Foxx’s Curtis Taylor Jr., modeled after Motown founder Berry Gordy, represents
the latter.
+ Like Chicago,
this made me forget I didn’t like musicals. Hudson is already famous for this,
her debut role, and her character is the one who goes through the most changes
and whose vocals must carry the greatest emotional weight. Besides Hudson’s
Effie, the most compelling character is Eddie Murphy’s, playing a singer whose
career is revitalized when he signs with Taylor’s label. Murphy shows none of
the mannerisms of his comedy roles and with his singing atones for his big bad
hit single “Party All the Time.” The music includes both “period” songs
incorporated into the story, the best of which I found to be the ersatz Motown
ones from the first half of the film, and the burst-into-song numbers that
sound like a soulful take on traditional Broadway show tunes.
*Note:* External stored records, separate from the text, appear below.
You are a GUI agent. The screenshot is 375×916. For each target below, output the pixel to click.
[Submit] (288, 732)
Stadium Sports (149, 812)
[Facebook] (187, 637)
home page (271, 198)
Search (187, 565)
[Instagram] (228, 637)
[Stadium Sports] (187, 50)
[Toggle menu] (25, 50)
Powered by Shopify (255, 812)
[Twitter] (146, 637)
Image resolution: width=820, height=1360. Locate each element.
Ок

That all of the
music (not the lyrics) was written by Henry Krieger is impressive given this
stylistic range.
- Chicago
screenwriter Bill Condon has the directing chores here too, and he’s certainly
competent, but the film lacks the visual panache that Rob Marshall gave to that
musical. Moreover, whereas Chicago was essentially finely polished
fluff, Dreamgirls is a movie that’s meant to seem realistic despite
being a musical. Given that, I thought that a couple of the characters,
especially Effie, seemed to have personality shifts that seemed jarring. The
performances and the music definitely fill in some of these gaps, but they’re
still there, mostly in the 1960s scenes. And the music snob in me compels the
minor complaint that most of the “early 1960s” songs sounded a few years ahead
of their time. An admittedly funny scene goes the opposite way: a white group
does a bland cover version to prevent the more soulful original from charting.
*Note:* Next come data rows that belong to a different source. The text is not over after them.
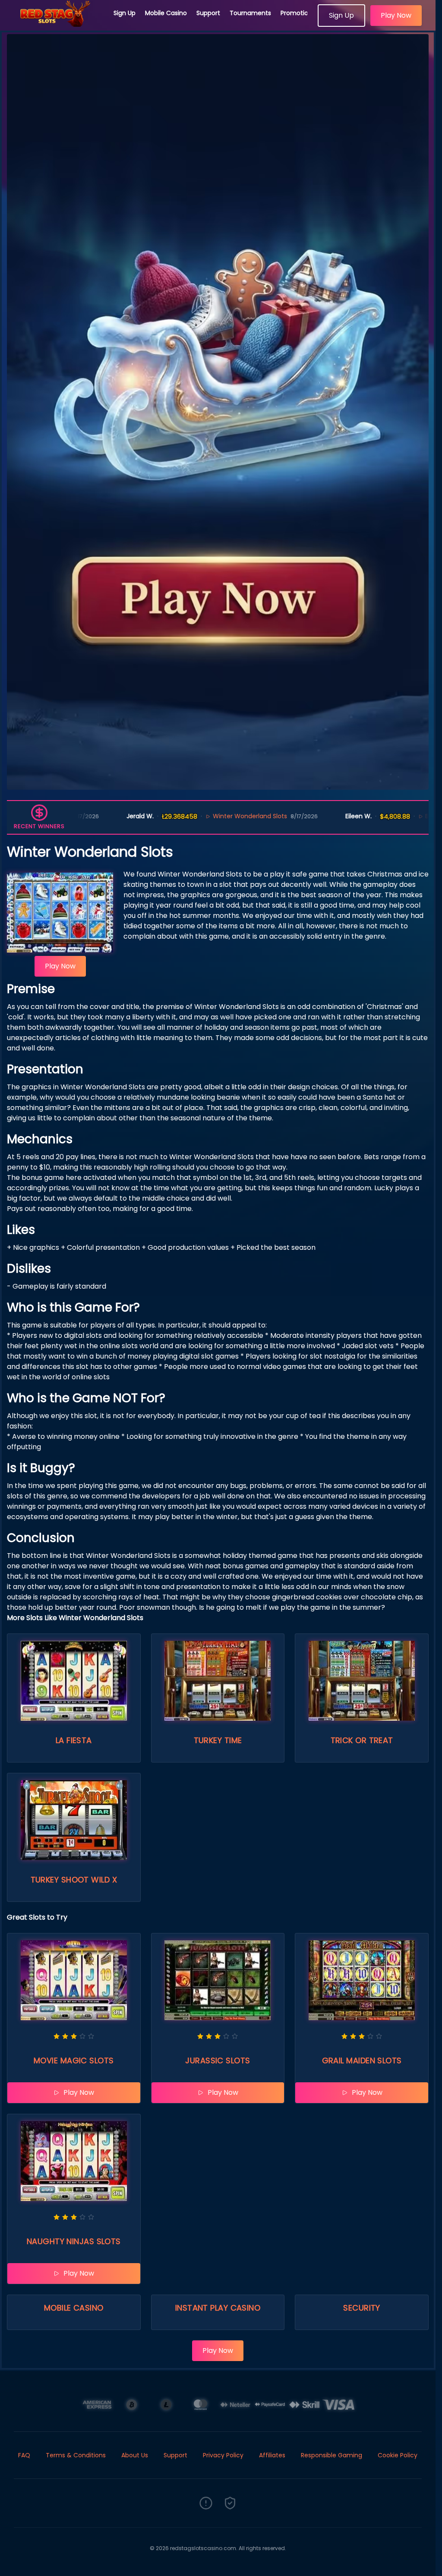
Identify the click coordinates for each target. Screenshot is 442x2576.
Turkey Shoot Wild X (74, 1879)
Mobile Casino (166, 13)
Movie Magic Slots (74, 2060)
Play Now (396, 15)
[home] (57, 24)
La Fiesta (74, 1740)
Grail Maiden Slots (362, 2060)
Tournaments (250, 13)
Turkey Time (218, 1740)
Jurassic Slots (217, 2060)
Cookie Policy (397, 2455)
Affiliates (272, 2455)
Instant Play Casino (218, 2307)
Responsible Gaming (331, 2455)
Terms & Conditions (76, 2455)
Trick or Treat (362, 1740)
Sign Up (125, 13)
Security (361, 2307)
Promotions (298, 13)
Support (208, 13)
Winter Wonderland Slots (213, 816)
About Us (134, 2455)
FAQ (24, 2455)
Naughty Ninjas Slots (74, 2241)
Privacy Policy (223, 2455)
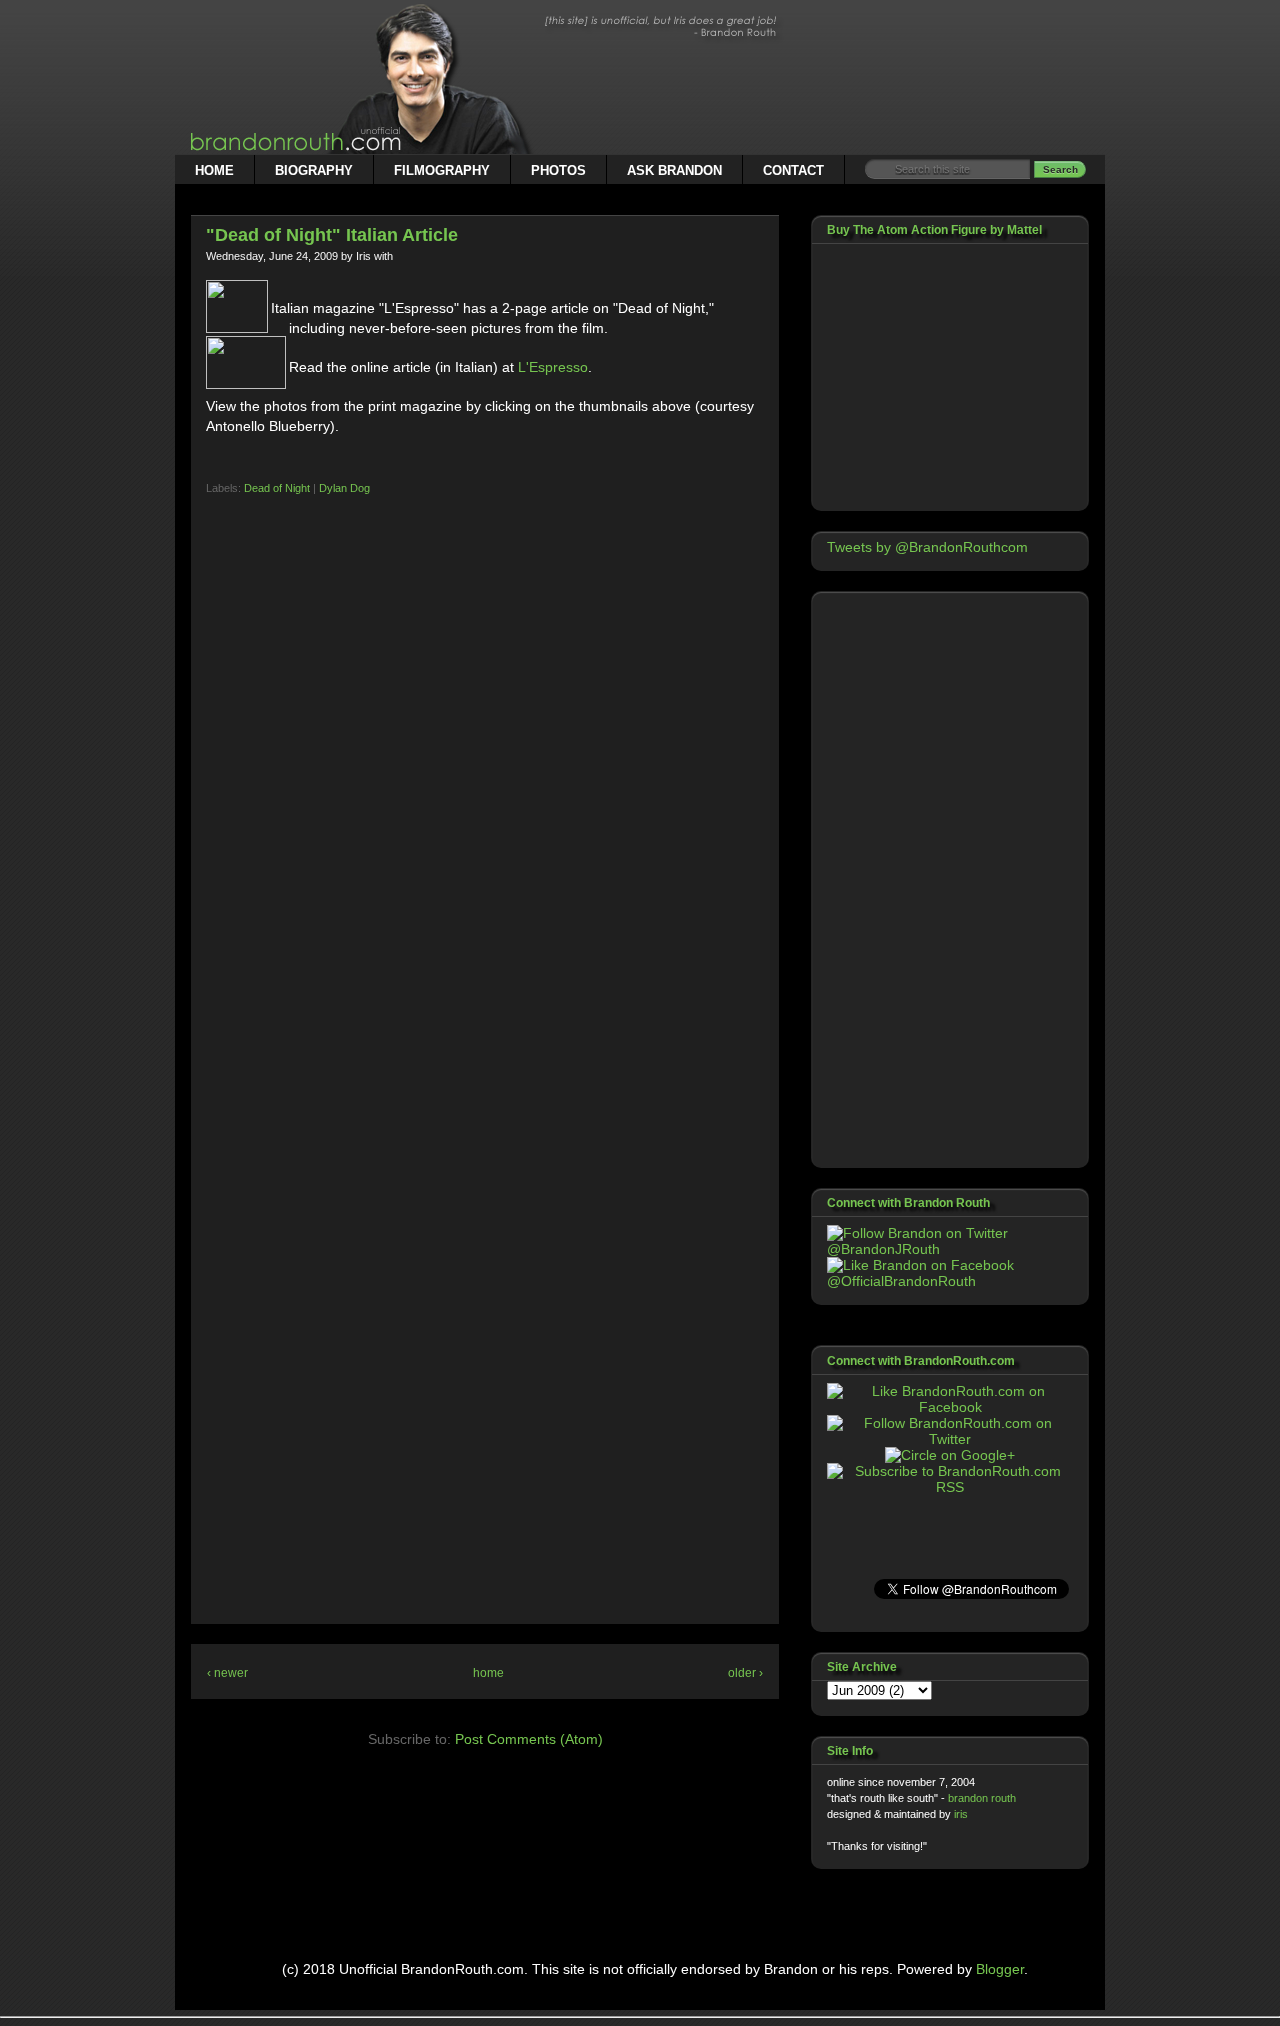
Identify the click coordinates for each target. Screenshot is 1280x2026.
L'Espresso (553, 367)
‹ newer (227, 1673)
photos (558, 170)
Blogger (1000, 1969)
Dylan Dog (344, 488)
Although this was done often in the 1950s, the practice had declined, and the
performance in the movie would have already seemed dated by the time the scene
takes place. I’m being picky, but a movie like Ray did just a little
better job of portraying the music business.
= ***1/4 The movie
contains some dramatic lapses that would be more noticeable in a non-musical,
but the performances (musical and dramatic) are on the whole tremendously
entertaining, even touching. At over two hours, the movie still goes by quick.